Heat from the Vault, pt. II

curtis knight - down in the village 1970

Curtis Knight - Down in the Village (R&B/Rock)

Curtis Knight was a guitar player who’s musical output was sadly overshadowed by his connection to Jimi Hendrix. This entire album is consistently amazing, with floor-shaking drums and bass (play it in the booth), and top-notch songwriting by Mr. Night. The WOBC copy is cleaner and more crackle-free than the youtube clip.

His other releases are worth checking out too. The self-produced “UFO” shows off his versatility.

Nick Straker Band – Nick Straker Band (R&B/Disco)

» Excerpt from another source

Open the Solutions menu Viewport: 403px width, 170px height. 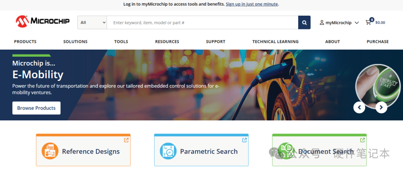(75, 42)
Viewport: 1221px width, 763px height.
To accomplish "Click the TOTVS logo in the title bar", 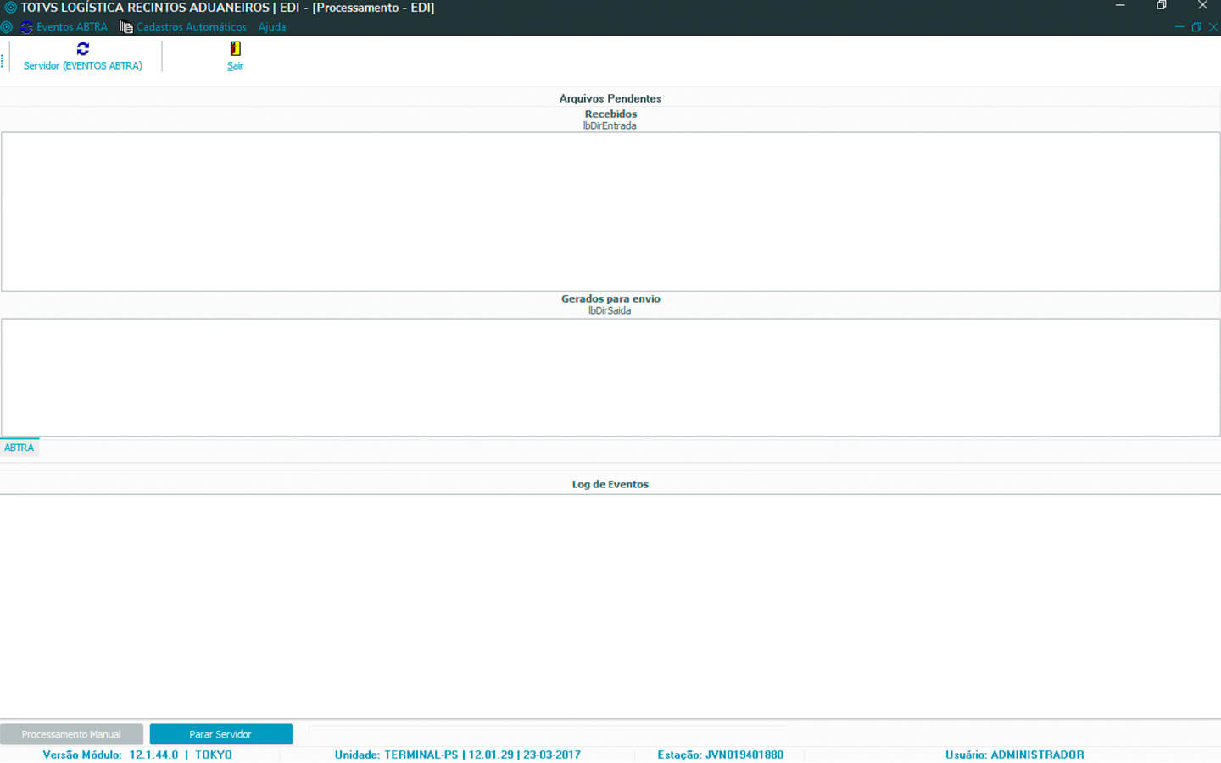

This group was way ahead of its time. In their 1981 album, they combined synthesizers, drum machines and smooth disco beats to create a sound that has since been imitated to death by bands from the last 10 years. While the Straker Band weren’t the first disco group to mess with electronics, they were one of the best. The record sounds like it could’ve been produced yesterday, and will come out clean and booming through the WOBC speakers when you play it at full volume. I’ve heard that some detroit house DJs used to mix “a little bit of jazz” into their sets in the 80s, which isn’t surprising once you hear it.

 

Cybotron – Enter (Electronic)

Speaking of Detroit,  techno pioneers and Motown natives Juan Atkins and Richard Davis formed Cybotron in the early 80s after listening to a lot of Kraftwerk and reading about particle accelerators. The song “Clear” had a massive impact on the electronic music and hip-hop that followed its release. Its been sampled a bunch of times, the biggest example being the beat for “Lose Control” by Missy Elliot and Ciara, which is basically just a loop from the song.

 

Thomas “Coke” Escovedo – Comin At Ya!

This is the second solo effort by the former Santana percussionist. I would rank it equally with his self titled debut, and way above his last record, Disco Fantasy. Though Escovedo’s career was tragically cut short by his early death, people continue to be introduced to his music today, largely  because of hip-hop. The song “I wouldn’t change a thing” was included in the popular  Ultimate Breaks and Beats series for the 15-second drum break at the intro, which was lifted by Eric B and Rakim for their song “Follow the Leader.” MF Doom also looped a brief snippet of “Hangin On” for one of his beats.